Text under study.
----
Indeed, Leo and his contemporaries became a new voice for Australian Jewry. He engaged robustly with Arthur Calwell, immigration minister in Ben Chifley’s ALP government. The pugnacious Bialystoker pushed against a restrictive immigration policy.

After World War II, Australians understood the urgency to “populate or perish” in a region in which future invasion was a distinct possibility. But public xenophobia slapped boundaries around this.

“Calwell had an eye on his party, on the Parliament and on the public,” says Taft, noting the minister’s professed preference for “blond Balts” to swell Australia’s population.

So, for a democracy, Australia’s postwar immigration policy carried curious quotas. As ocean liners ploughed their way south from Europe, three quarters of each ship’s manifest had to be paying, non-Jewish passengers. The Jewish community had reluctantly agreed to no more than 3000 Jewish arrivals annually.

But Leo practised a plucky brinkmanship, pushing back at Calwell. In 1947, the Dutch steamship Johan de Witt knowingly and significantly exceeded its Jewish quota, but Fink gambled that Calwell would not turn back a ship carrying destitute Holocaust survivors. He won, drawing no more than a fierce rebuke from the immigration minister.

However, Leo had ruffled the feathers of the Anglo-Jewish establishment and had trodden on Victoria-NSW fault lines. In Sydney, Executive Council of Australian Jewry president Saul Symonds admonished him for insinuating himself into the Jewish community’s relationship with the government.
----
Entries provided.
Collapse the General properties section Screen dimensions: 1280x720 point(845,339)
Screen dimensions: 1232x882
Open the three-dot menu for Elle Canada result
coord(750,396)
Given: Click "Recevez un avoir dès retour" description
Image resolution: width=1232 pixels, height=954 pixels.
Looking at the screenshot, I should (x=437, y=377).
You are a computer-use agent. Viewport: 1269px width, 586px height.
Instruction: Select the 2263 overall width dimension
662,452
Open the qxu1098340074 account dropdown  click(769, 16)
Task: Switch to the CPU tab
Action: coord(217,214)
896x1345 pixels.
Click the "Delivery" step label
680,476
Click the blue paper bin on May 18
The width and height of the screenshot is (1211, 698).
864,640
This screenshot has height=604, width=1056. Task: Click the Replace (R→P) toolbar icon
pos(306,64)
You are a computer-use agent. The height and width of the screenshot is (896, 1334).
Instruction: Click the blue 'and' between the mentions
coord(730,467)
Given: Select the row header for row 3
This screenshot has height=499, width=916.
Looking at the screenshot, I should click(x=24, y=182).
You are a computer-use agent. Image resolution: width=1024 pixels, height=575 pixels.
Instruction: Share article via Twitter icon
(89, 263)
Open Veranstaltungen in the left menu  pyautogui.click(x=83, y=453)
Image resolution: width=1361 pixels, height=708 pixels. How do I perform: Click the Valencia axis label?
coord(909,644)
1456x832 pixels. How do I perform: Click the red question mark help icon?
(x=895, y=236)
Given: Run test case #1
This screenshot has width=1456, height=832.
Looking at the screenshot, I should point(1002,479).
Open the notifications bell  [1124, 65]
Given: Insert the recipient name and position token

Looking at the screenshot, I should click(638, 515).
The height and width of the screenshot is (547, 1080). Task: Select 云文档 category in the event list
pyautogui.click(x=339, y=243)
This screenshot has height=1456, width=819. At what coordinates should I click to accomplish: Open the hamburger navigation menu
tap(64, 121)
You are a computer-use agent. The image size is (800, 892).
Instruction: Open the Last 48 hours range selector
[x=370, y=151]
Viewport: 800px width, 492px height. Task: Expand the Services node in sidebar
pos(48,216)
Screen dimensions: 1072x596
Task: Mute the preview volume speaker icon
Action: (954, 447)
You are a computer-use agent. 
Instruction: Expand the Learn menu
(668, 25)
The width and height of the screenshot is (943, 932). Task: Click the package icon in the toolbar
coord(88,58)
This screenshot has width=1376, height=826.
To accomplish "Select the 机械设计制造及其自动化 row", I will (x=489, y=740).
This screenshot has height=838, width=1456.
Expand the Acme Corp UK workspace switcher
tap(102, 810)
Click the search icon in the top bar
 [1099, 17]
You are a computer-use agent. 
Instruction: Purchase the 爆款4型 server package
----
Exercise instructions.
a - Answer these questions from the passage on postwar Jewish immigration to Australia:
(i) What post did Arthur Calwell hold?
(ii) What share of each ship's manifest had to be paying, non-Jewish passengers?
(iii) In what year did the Johan de Witt exceed its Jewish quota?
b - Based on the passage on postwar Jewish immigration to Australia, explain why Australians felt an urgency to "populate or perish" after World War II.
c - Continue the passage on postwar Jewish immigration to Australia from its final sentence.

Replies.
a -
(i) He was immigration minister in Ben Chifley's ALP government.
(ii) Three quarters.
(iii) 1947.

b - Australians felt this urgency because future invasion was a distinct possibility in their region. Public xenophobia still limited how far that urgency shaped immigration policy.

c -
Mina meets Leah Rabin (left) in Jerusalem in 1976

But this new breed of Australian Jewish leader had no patience for the genteel approaches of yesteryear. Leo was ready to scrap for the rights of survivors. Relieving the crowded DP camps and finding the homeless a home in Australia was urgent business, and he made it his own.

Bringing in Jewish refugees was only half the battle. Finding accommodation and paid work was a challenge. Housing was a thorny issue because of a shortage that saw returning Diggers waiting for a roof over their heads.

The Jewish community would look after its own, Leo assured Canberra, aware that much of the public’s fear – exacerbated by sensationalist, xenophobic media coverage – was that migrant Jews would become a public burden.

Mina Fink circa 1940s.

Mina Fink, meanwhile, had raised a corps of some 900 female volunteers she dubbed “my army”, which assembled relief packages for Jewish survivors in Europe. And she took a personal interest in the new arrivals, especially young orphans. Understanding personally what it meant to be an orphaned child, she arranged picnics and parties for these children, sometimes at the Finks’ seaside holiday house.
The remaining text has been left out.